O Globo, O País, p. 15
23 de Mai de 2010

Crack agora ameaça comunidades indígenas
Droga invadiu 17 aldeias do povo Tapeba, na Região Metropolitana de Fortaleza; violência na área aumentou

Isabela Martin

Da mesma forma devastadora com que enveredou pelos centros urbanos do país, o crack chegou agora às comunidades indígenas da Região Metropolitana de Fortaleza. Em apenas dois anos, a droga se espalhou pelas 17 aldeias do povo Tapeba, que reúne sete mil índios espalhados por um território de quase cinco mil hectares no município de Caucaia.

O coordenador da Fundação Nacional do Índio no Ceará (Funai), Paulo Fernandes, diz que relatos dos transtornos provocados pelo crack estão chegando por meio de líderes de várias etnias. Segundo ele, a presença da droga e da violência é maior nas aldeias mais próximas das áreas urbanas. Em algumas, a situação é de extrema miséria.

Na comunidade da Ponte dos Tapeba, o crack não poupou a família do cacique Alberto, chefe político e a liderança máxima da aldeia. O filho é usuário da droga. E um neto também usava crack. Morreu aos 20 anos, meses atrás, deixando quatro filhos e a mulher, que hoje pede esmolas para sobreviver O índio Josemir Rodrigues da Silva, de 29 anos, é agente de saneamento. Mora há sete anos na Ponte dos Tapeba, mas está pensando em sair, pois a violência cresceu de forma brutal. Muitos moradores não conseguem dormir com medo dos assaltos. Outros recebem telefonemas anônimos anunciando o dia em que as casas serão roubadas. Em um mês, foram três assaltos a residências de índios e não índios.

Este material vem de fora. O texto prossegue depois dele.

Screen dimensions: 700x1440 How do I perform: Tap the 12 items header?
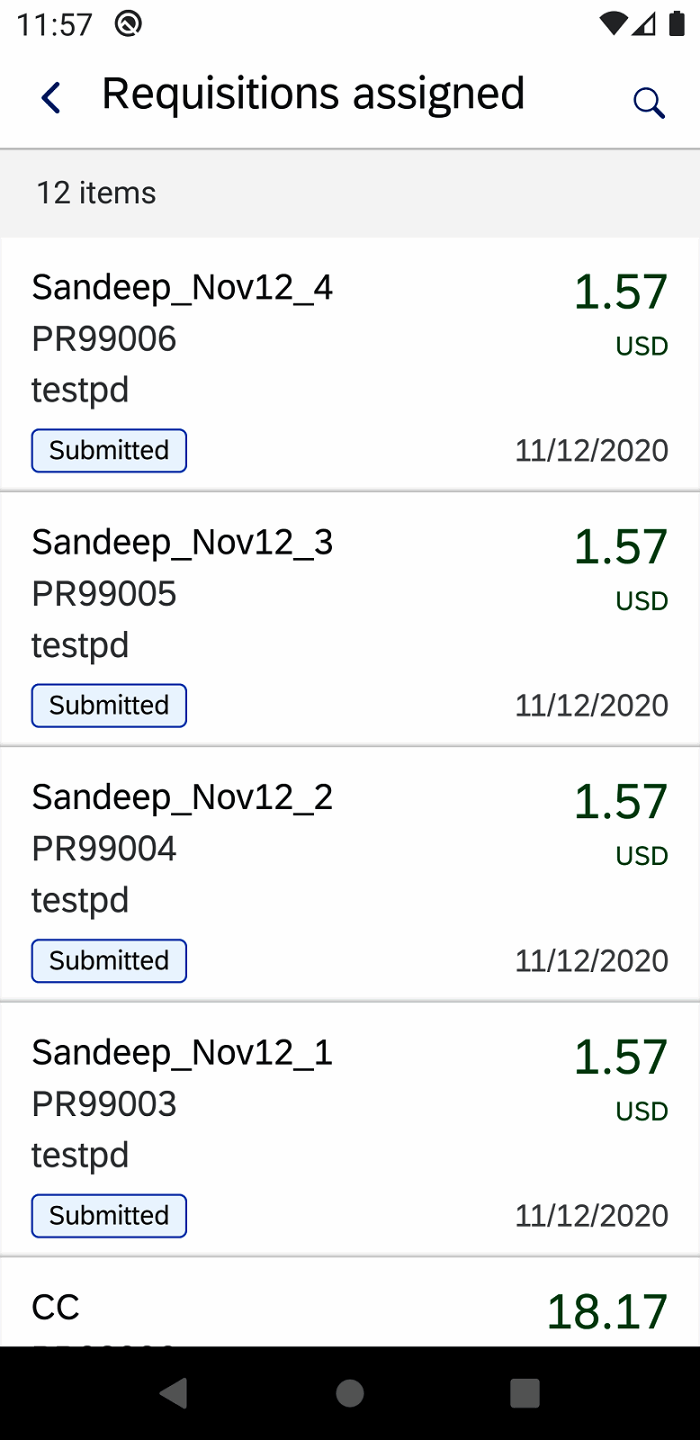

Homens com armas passaram a circular livremente. Para Josemir, os casos têm relação direta com o crack e a mistura de brancos e índios na região.

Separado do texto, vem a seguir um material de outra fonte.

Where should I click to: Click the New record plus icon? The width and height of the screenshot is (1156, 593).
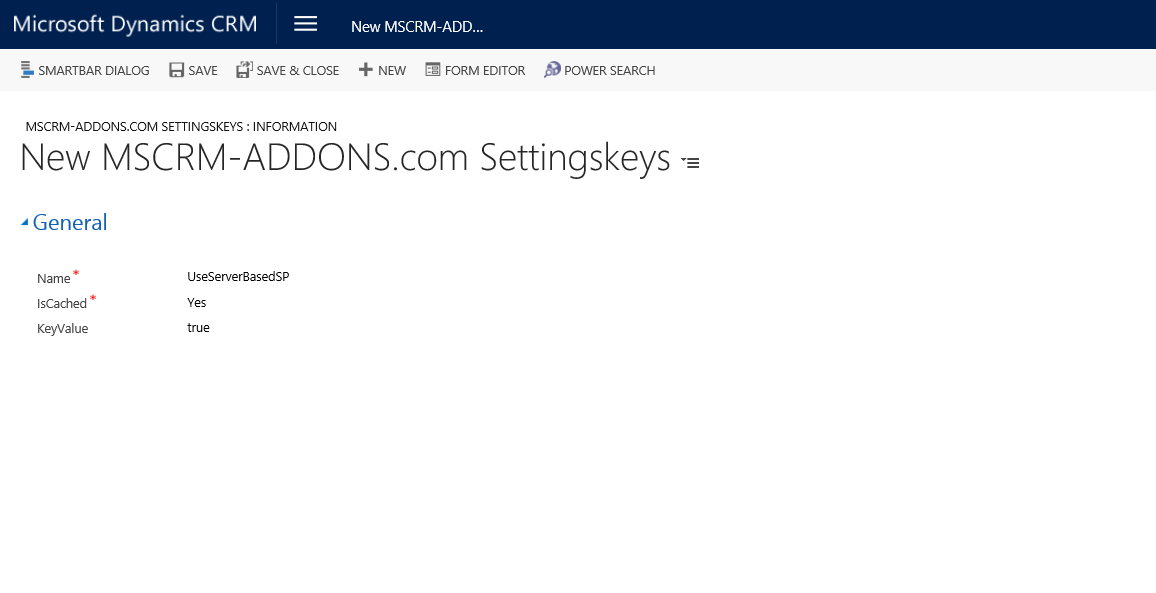click(364, 70)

Jovem não paga a traficante e é ameaçado
Polícia diz que não tem permissão para entrar nas aldeias

Morador da Ponte dos Tapeba, Jean Teixeira dos Reis, de 18 anos, experimentou o crack há dois, levado pela curiosidade.

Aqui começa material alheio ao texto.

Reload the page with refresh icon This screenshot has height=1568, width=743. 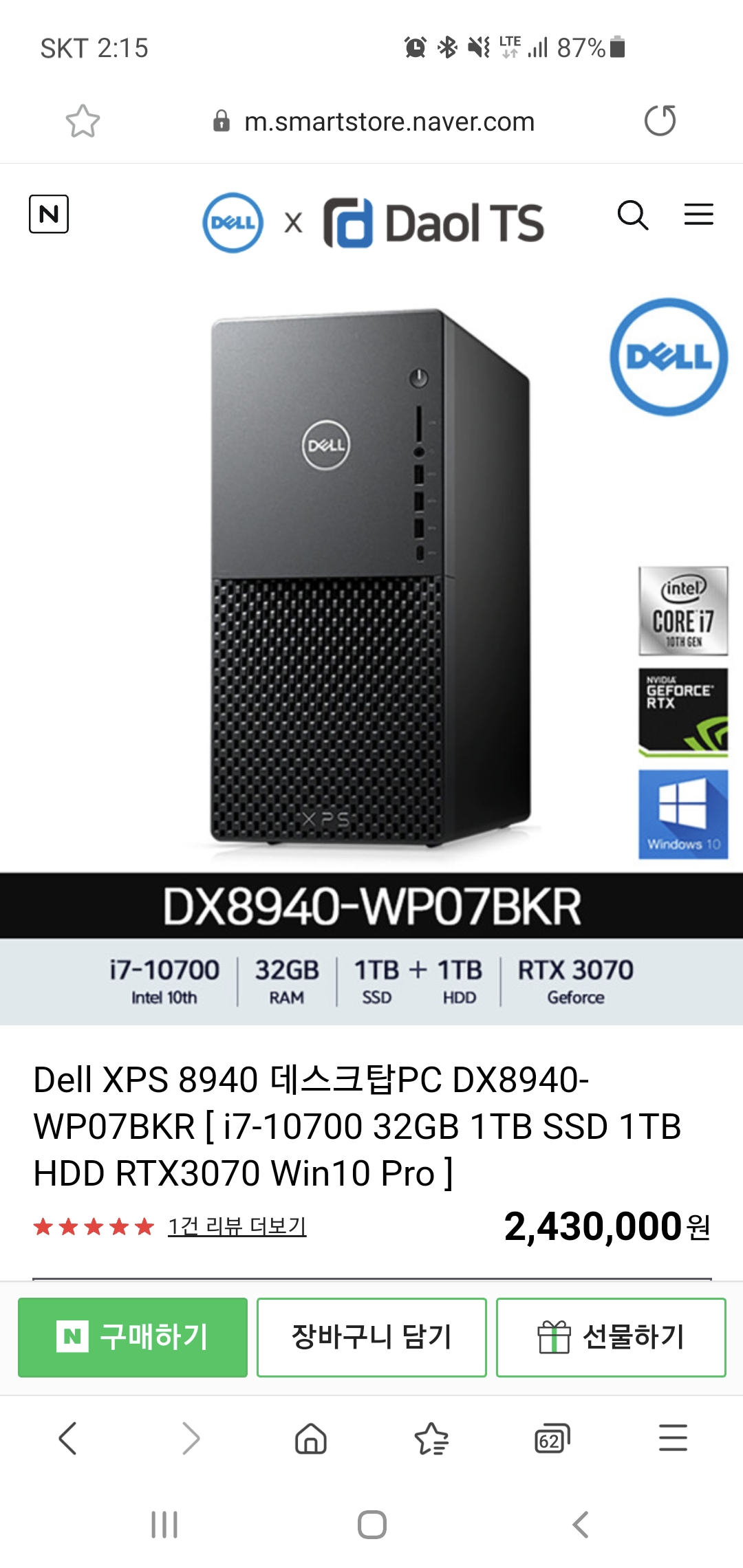[x=660, y=121]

Conheceu a droga na roda de amigos. Há menos de duas semanas, depois de ter sido ameaçado de morte por um traficante com um revólver na cabeça, decidiu parar. Procurou ajuda da mãe e agora frequenta toda noite a igreja para tentar se manter longe do vício.

Da última vez que fumou o crack, quase morreu. Pagou seis pedras com R$ 20 que ganhou fazendo bico como lavador de carros. Mas o dinheiro era falso e ele não sabia. Depois, o traficante foi exigir dinheiro de verdade. A mãe pagou, para salvar a vida dele. Jean tem pelo menos quatro amigos índios que são usuários.

Roberta Diniz, assistente social do posto de Caucaia que abrange todas as aldeias Tapeba, confirma: - O crack está presente em todas. Mas a concentração é maior nas próximas da cidade.

Em Capoeira e Ponte dos Tapeba, na zona urbana, o drama é pior. Nas duas aldeias, a comunidade indígena divide o mesmo espaço com os não índios. Também existem bocas de fumo onde qualquer um pode comprar a droga livremente.
"A gente sente uma transformação que dá medo"
Coordenadora da Escola Diferenciada de Ensino Fundamental e Médio Tapeba-Capoeira, Katiane Ferreira da Silva tem um primo usuário de crack, abandonado pela mulher com o único filho, de 3 anos: - Olhei para ele esses dias e até a feição está diferente, magra. A gente sente uma transformação que dá medo.

Os índios lamentam a ausência de policiamento. A desculpa de policiais civis e militares é que estariam infringindo a lei se entrassem em território indígena, onde só a Polícia Federal teria livre acesso. Por um traço cultural, o assunto não é falado abertamente com os não índios. Mesmo entre os indígenas, o problema do crack ainda é vivido em família, e é difícil mapear a extensão dos danos.

- Muitos silenciam pela vergonha de ter algum familiar no vício - diz Rita de Cássia Cruz do Nascimento, diretora da Escola Índios Tapeba.

Afastada da zona urbana, a aldeia Lagoa dos Tapeba 2, onde vivem 500 famílias, tem casos da droga. Um jovem de 25 anos que preferiu não ser identificado conta que por dois anos usou a droga de maneira "controlada".

Depois, largava a família e ia para o mato fumar sozinho. A mulher, grávida de 5 meses, saiu de casa levando mais dois filhos porque não aguentou mais. Ele tentou parar. Teve uma recaída e gastou R$ 300 numa só noite.

Era mais da metade do salário.

O jovem diz que há crianças de 10, 12 anos fumando a pedra: - Sei que posso me livrar.

Se não conseguir recuperar minha família, esse vai ser o buraco que essa pedra do diabo vai deixar em mim.